Input for this task>
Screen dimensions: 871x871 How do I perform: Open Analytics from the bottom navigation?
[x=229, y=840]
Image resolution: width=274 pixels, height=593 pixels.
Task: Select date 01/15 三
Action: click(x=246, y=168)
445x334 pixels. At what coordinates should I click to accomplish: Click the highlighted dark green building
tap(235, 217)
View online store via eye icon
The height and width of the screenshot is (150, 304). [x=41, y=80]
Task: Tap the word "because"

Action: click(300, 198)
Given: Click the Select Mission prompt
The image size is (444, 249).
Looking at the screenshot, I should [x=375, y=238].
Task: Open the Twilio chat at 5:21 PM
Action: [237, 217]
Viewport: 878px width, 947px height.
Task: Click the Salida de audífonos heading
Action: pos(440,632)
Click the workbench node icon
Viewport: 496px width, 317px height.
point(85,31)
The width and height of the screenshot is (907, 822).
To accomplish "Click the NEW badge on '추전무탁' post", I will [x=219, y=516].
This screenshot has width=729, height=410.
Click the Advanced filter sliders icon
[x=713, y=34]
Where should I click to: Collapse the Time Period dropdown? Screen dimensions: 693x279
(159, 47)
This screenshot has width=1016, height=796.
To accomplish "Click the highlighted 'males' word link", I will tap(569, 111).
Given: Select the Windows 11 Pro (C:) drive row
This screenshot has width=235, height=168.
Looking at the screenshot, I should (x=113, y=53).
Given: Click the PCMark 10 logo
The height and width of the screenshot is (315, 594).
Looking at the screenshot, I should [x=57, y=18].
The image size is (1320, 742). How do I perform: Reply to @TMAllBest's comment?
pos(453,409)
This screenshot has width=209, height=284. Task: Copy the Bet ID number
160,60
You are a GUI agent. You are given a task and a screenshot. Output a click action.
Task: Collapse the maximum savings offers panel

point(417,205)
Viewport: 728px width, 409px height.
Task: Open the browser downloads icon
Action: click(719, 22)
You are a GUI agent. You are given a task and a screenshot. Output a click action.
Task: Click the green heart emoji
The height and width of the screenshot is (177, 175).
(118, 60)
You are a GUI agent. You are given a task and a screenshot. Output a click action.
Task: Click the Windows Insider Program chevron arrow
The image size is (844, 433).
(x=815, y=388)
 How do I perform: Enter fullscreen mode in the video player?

Work request> Using only the entries above, output the line with "Given: Select the", the line with "Task: Click the Windows", and all lines between them, exactly as they stand.

Reply>
Given: Select the Windows 11 Pro (C:) drive row
This screenshot has width=235, height=168.
Looking at the screenshot, I should (x=113, y=53).
Given: Click the PCMark 10 logo
The height and width of the screenshot is (315, 594).
Looking at the screenshot, I should [x=57, y=18].
The image size is (1320, 742). How do I perform: Reply to @TMAllBest's comment?
pos(453,409)
This screenshot has width=209, height=284. Task: Copy the Bet ID number
160,60
You are a GUI agent. You are given a task and a screenshot. Output a click action.
Task: Collapse the maximum savings offers panel

point(417,205)
Viewport: 728px width, 409px height.
Task: Open the browser downloads icon
Action: click(719, 22)
You are a GUI agent. You are given a task and a screenshot. Output a click action.
Task: Click the green heart emoji
The height and width of the screenshot is (177, 175).
(118, 60)
You are a GUI agent. You are given a task and a screenshot. Output a click action.
Task: Click the Windows Insider Program chevron arrow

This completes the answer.